→ **Work instruction**
Scan the material for the word "placeholder", then return every line where it appears.

→ **Data to use**
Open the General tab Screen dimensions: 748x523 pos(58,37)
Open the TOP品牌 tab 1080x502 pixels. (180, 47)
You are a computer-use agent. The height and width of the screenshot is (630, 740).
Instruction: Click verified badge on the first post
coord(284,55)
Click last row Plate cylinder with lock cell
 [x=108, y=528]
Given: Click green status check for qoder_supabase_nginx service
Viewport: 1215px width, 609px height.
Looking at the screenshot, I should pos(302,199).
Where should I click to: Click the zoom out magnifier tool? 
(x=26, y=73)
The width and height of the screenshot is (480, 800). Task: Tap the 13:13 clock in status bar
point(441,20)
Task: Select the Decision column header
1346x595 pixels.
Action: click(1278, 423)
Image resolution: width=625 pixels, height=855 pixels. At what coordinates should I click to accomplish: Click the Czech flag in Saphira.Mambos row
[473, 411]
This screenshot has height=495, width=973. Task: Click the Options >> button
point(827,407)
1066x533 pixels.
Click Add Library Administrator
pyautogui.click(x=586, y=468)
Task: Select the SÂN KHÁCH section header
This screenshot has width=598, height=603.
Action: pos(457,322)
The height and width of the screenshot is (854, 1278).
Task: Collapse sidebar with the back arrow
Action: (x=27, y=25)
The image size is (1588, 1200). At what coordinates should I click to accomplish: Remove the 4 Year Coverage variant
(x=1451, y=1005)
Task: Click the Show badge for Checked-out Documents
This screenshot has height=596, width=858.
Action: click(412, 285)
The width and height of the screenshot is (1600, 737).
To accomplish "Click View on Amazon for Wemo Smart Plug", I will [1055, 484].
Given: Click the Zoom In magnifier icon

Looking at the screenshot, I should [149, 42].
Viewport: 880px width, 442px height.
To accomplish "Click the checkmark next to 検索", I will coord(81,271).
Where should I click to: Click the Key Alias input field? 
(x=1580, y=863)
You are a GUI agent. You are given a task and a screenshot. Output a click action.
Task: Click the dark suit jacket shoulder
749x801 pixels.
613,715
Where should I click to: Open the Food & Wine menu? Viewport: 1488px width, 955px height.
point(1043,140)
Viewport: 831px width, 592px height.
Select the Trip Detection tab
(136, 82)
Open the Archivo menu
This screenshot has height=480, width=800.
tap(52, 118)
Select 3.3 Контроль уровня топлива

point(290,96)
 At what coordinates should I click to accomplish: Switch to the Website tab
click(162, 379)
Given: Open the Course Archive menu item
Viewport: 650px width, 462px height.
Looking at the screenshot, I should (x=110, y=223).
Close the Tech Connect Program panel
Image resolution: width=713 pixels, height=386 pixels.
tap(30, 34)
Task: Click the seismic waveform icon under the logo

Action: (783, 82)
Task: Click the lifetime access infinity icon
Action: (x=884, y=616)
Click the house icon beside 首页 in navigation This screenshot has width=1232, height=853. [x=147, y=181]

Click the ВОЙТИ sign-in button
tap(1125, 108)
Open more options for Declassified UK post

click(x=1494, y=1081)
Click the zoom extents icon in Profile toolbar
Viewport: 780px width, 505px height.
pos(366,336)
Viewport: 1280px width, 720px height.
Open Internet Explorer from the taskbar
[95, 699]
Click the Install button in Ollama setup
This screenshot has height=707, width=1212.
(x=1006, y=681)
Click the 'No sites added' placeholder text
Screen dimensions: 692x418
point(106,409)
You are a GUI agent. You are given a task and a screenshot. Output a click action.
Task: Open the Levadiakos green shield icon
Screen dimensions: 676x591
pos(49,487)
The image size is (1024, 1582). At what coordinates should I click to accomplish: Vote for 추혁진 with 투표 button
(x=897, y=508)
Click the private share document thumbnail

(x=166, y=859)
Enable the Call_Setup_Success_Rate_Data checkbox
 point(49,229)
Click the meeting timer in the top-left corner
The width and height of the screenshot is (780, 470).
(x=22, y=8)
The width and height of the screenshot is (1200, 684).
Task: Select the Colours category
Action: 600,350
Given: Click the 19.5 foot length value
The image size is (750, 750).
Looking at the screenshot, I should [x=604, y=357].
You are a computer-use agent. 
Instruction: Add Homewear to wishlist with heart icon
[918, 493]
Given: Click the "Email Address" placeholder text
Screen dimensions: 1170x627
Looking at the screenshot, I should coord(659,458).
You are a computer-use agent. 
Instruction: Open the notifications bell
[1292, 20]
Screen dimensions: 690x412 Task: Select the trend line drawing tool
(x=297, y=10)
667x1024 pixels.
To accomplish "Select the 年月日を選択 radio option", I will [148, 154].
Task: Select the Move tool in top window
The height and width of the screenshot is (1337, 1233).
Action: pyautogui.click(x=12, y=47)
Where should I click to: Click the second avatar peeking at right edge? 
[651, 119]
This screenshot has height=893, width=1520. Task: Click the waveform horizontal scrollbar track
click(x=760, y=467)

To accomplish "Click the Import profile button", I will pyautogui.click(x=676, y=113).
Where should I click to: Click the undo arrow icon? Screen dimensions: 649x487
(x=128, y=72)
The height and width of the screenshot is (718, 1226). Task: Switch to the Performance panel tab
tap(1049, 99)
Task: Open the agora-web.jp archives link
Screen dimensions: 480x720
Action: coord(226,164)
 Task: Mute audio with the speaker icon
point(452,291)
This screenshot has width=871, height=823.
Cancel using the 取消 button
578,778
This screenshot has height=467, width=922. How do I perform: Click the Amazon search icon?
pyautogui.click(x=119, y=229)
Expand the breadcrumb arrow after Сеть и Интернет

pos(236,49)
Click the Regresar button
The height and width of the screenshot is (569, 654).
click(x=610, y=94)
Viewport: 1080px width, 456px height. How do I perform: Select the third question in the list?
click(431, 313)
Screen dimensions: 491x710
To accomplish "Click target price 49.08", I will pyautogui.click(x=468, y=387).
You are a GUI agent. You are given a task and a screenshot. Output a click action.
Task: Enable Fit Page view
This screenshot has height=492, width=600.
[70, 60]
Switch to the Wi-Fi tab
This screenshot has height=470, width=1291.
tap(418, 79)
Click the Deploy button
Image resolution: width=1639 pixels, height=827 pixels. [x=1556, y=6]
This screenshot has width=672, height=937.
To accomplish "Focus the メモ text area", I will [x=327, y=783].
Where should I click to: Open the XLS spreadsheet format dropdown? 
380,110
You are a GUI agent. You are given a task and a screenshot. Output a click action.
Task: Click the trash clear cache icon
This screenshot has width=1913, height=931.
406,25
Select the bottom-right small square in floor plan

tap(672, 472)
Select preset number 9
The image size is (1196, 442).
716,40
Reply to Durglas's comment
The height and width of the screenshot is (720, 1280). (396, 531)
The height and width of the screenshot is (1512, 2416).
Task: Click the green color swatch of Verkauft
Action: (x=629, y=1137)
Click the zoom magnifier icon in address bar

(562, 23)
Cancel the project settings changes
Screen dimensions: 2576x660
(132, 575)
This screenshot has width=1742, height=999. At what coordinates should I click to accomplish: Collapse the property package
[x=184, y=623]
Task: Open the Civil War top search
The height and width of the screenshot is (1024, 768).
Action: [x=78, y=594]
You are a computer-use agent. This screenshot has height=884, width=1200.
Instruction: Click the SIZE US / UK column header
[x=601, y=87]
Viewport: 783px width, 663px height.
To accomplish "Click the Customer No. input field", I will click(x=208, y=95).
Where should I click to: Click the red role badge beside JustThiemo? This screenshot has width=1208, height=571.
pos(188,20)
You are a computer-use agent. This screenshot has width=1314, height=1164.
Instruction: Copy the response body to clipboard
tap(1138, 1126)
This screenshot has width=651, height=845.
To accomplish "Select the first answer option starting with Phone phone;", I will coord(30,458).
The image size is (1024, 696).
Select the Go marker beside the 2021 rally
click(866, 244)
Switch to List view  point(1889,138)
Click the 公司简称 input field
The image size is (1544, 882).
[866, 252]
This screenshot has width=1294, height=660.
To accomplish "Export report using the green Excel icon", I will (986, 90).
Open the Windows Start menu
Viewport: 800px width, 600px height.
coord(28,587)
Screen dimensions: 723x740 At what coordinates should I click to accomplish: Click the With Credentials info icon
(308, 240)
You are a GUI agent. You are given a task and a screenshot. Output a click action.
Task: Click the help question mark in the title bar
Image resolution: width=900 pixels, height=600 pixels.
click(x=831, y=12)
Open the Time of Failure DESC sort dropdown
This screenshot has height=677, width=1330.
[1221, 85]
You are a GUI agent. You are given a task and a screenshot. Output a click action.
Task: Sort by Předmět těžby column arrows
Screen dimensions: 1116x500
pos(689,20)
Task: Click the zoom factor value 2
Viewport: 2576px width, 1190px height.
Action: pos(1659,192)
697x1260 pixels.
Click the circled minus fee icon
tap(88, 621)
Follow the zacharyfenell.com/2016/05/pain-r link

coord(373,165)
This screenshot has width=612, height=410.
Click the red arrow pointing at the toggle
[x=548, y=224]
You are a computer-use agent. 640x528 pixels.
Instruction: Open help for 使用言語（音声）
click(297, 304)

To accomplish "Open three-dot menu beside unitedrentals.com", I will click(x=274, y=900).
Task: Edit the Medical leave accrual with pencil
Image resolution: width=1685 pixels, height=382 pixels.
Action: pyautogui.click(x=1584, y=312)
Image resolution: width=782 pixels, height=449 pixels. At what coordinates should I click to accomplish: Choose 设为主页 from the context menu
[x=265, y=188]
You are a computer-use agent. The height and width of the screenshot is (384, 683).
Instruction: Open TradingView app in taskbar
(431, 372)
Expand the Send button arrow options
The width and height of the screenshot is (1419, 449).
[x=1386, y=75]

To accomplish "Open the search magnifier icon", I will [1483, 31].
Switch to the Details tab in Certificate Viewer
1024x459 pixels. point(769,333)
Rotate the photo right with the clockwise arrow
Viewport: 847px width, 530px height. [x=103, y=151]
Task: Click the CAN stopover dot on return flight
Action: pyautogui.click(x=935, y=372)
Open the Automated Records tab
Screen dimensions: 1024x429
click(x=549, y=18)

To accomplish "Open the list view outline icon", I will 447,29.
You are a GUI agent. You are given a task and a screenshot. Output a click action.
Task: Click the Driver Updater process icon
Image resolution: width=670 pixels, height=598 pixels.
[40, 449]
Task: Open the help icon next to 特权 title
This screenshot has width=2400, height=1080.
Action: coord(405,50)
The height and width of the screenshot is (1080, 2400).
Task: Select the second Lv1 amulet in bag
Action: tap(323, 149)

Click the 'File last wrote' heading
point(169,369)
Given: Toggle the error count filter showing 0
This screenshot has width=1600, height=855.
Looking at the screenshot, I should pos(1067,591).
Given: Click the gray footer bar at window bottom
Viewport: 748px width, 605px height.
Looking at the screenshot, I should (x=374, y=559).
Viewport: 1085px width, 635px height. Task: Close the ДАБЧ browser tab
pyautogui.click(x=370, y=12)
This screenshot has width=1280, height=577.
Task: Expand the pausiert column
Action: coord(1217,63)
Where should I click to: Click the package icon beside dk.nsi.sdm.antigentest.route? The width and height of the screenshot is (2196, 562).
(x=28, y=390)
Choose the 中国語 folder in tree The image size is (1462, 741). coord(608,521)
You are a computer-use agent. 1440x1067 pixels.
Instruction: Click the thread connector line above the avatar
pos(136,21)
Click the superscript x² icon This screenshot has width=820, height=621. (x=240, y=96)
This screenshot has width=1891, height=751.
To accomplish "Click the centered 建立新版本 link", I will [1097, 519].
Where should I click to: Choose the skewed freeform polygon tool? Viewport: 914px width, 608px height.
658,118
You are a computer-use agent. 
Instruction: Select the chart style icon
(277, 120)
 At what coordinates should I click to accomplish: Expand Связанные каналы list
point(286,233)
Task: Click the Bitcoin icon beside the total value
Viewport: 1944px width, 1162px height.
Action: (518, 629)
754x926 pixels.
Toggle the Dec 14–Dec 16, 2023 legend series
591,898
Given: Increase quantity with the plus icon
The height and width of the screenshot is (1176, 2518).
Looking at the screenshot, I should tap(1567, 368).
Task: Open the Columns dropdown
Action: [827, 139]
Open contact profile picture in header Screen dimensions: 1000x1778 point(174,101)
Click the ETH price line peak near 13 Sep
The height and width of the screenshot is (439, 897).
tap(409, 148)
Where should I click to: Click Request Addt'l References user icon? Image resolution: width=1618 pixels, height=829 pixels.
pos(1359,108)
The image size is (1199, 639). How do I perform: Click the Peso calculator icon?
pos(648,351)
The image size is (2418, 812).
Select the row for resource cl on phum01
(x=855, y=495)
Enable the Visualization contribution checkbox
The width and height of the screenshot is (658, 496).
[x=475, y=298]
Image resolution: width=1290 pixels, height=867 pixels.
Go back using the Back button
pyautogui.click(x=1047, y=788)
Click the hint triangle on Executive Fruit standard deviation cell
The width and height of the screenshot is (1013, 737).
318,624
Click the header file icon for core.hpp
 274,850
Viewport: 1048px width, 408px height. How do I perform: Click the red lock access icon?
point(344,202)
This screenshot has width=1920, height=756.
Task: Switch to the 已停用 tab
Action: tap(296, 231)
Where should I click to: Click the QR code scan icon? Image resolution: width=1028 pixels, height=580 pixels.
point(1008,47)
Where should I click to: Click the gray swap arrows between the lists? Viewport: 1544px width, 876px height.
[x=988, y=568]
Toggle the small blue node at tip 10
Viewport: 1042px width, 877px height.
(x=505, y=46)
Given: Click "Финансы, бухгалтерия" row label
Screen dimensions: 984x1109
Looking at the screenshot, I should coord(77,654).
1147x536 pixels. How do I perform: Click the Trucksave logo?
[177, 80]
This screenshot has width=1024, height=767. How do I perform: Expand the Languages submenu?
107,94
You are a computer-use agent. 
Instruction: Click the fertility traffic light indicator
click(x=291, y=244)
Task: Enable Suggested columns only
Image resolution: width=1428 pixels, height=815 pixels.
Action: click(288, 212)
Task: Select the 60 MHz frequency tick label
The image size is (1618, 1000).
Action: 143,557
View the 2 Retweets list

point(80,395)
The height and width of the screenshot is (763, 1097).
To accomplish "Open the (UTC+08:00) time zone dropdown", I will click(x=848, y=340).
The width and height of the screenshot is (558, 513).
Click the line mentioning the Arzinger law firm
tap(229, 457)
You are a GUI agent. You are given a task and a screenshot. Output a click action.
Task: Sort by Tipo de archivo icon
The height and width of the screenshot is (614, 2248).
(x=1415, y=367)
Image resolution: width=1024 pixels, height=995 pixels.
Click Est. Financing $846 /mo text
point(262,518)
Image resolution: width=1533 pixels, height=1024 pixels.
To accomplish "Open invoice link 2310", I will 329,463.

→ **Written answer**
Click the 'No sites added' placeholder text
Given: Click the "Email Address" placeholder text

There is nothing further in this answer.